Hougan: Importantly, this was a trend that was already underway. This was a trend that was happening win, lose or draw in the November election. What the election does is dramatically accelerate it, because it does remove that lingering risk.

I was on the record as saying I think crypto will do fine in either scenario, but that a Harris win would have weighed on the market, just because it would have extended the window of uncertainty. With a Trump win…that window of uncertainty is closed. 

There are other major institutions that are close. You’re going to see them come in in Q3 and Q4. Anecdotally, my experience in the field is that there was a dramatic pickup in institution allocation from the start of October. 

Blockworks: But the adoption pace might differ from institution to institution?

Hougan: Institutional capital…which is the thing that’s going to go from zero to a trillion dollars, just moves slower than we want.

If the head of research at an endowment saw the news and thought this is good for crypto, he can’t allocate 2% tomorrow. He has to get it on a calendar meeting, they have to have that calendar meeting, they probably need to do another one the next quarter, they bring in experts, they change the investment policy. All of that takes time.

So I do think you’re going to see institutional ownership show a step-function increase in Q4 and then I think it follows an exponential curve from Q1 onwards, just because it takes a while to play out.   

Blockworks: How might the election impact your projection around bitcoin and ether ETF flows?

Hougan: Bitcoin was already shooting to end the year with $30 billion of inflows; who knows where we’ll get to. The flows have just been so massive, [and] I do think they’ll accelerate.
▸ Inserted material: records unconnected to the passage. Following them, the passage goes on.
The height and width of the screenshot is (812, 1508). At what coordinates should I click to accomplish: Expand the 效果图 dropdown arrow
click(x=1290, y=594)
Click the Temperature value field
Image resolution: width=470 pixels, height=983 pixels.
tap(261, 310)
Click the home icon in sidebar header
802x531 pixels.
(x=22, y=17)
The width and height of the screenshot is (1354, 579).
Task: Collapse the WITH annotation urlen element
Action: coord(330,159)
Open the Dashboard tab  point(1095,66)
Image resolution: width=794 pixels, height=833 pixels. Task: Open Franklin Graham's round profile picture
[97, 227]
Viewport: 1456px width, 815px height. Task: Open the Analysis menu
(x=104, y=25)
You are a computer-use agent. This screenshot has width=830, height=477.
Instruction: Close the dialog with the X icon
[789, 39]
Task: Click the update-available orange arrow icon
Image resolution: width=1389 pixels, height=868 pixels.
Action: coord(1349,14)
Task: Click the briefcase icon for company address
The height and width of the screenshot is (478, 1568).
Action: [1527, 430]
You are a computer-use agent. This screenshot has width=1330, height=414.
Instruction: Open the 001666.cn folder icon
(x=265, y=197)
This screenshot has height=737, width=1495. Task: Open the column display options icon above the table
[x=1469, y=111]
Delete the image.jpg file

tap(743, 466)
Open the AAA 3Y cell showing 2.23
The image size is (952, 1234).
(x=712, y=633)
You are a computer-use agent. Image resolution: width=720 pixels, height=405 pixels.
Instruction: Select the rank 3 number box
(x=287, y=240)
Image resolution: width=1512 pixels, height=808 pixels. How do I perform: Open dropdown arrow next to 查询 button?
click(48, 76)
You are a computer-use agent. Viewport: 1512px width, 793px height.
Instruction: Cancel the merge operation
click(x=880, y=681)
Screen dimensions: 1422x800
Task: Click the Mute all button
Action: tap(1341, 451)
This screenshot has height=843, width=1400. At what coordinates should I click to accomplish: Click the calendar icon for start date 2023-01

Read more: After ‘Uptober’ plays out, what could we see in November?

And I think you’ll start to see a pick-up in ETH [adoption]. But I suspect the ETH story is really still an institutional story and it still takes a while to tell. I don’t think you’ll see a dramatic pick-up immediately, but I think 2025 will be a very good year for Ethereum ETFs.

I always thought Ethereum ETFs launched too close to bitcoin ETFs and that the professional investors hadn’t yet swallowed bitcoin and were ready to deal with ETH. So the timeline was always going to be better in 2025. But now when [institutions] underwrite ETH in 2025 — when they get around to that — they’re going to be doing it within such a stronger regulatory setting.

Blockworks: And the ether ETFs gaining the ability to stake their holdings would likely increase adoption too, right?

Hougan: Staking would be great. We’ll see how that goes; it’s certainly a more dynamic discussion in a new SEC than the old one. It would definitely help, but just more broadly there’s a removal risk. 

I know Ethereum was through the window — there was already an ETF — but to assume there’s no regulatory risk there was just wrong. 

The SEC had mixed opinions and the applications built on Ethereum all had significant regulatory risk, and that suppressed the development of new breakthrough applications, because entrepreneurs were afraid to build. That can reverse and start to create a really exciting environment in the next 12 to 24 months. 

Blockworks: What are the outstanding concerns asset allocators still have about crypto?

Hougan: There are still concerns about volatility and whether the capital asset market assumptions that you would use to model its role in a portfolio will persist, which is a reasonable concern. Crypto is only 15 years old. Modern data is only five to 10 years old. If you’re a capital allocator, how much can you trust the historical statistics when you’re looking to see how it fits in a portfolio?

There are still concerns about illicit use and headline risk, which are reasonable concerns. I think when you get beyond bitcoin and ethereum, there still are regulatory risks. Not every asset is going to be OK in any SEC administration; you look at the FIT21 bill, and there are assets on both sides of that line.

But the biggest [risk], which I think was a reputation overhang…has been significantly mitigated, if not removed. And I think we’ll get to the point where it’s reversed and it becomes weird not to have an allocation to crypto.